▸ What you are asked to do:
Reproduce word for word the lines of the records below, starting at the line that contains "You are a computer-use agent. Screen dimensions: 560x489" and ending with the line that contains "point(526,517)".

* Start *

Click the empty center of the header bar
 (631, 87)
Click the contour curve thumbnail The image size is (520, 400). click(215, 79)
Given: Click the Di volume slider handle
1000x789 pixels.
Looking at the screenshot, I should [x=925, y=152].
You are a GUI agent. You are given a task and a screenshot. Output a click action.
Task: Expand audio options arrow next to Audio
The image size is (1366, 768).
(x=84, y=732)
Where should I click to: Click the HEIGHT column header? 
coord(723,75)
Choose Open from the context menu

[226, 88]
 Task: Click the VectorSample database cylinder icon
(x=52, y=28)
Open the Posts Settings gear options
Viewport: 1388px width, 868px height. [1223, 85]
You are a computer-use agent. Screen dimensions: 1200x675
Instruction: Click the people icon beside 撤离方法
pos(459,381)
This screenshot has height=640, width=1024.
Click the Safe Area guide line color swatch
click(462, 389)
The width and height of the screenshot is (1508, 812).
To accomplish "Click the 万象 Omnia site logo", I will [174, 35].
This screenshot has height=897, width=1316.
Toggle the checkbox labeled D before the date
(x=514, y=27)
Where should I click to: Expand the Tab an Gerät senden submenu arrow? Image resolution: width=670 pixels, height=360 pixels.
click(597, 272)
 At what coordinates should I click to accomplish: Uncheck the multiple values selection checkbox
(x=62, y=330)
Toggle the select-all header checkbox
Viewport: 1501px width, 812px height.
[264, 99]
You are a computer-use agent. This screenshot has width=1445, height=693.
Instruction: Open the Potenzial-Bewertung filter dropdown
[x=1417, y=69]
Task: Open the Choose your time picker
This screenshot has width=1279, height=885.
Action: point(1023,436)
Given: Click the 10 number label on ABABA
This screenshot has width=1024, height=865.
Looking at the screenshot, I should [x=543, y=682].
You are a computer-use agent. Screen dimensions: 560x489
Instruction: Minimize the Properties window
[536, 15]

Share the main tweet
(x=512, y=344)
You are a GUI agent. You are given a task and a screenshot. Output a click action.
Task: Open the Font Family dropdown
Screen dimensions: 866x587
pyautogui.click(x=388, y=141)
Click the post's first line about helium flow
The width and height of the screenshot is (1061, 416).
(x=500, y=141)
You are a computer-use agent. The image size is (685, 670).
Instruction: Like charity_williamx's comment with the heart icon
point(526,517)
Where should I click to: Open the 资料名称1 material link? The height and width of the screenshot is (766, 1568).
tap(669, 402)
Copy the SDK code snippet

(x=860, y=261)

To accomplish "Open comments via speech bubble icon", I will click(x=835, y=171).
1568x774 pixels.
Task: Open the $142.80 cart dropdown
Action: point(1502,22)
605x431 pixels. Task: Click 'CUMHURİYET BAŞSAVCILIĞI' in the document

* End *

▸ Output of the task:
You are a computer-use agent. Screen dimensions: 560x489
Instruction: Minimize the Properties window
[536, 15]

Share the main tweet
(x=512, y=344)
You are a GUI agent. You are given a task and a screenshot. Output a click action.
Task: Open the Font Family dropdown
Screen dimensions: 866x587
pyautogui.click(x=388, y=141)
Click the post's first line about helium flow
The width and height of the screenshot is (1061, 416).
(x=500, y=141)
You are a computer-use agent. The image size is (685, 670).
Instruction: Like charity_williamx's comment with the heart icon
point(526,517)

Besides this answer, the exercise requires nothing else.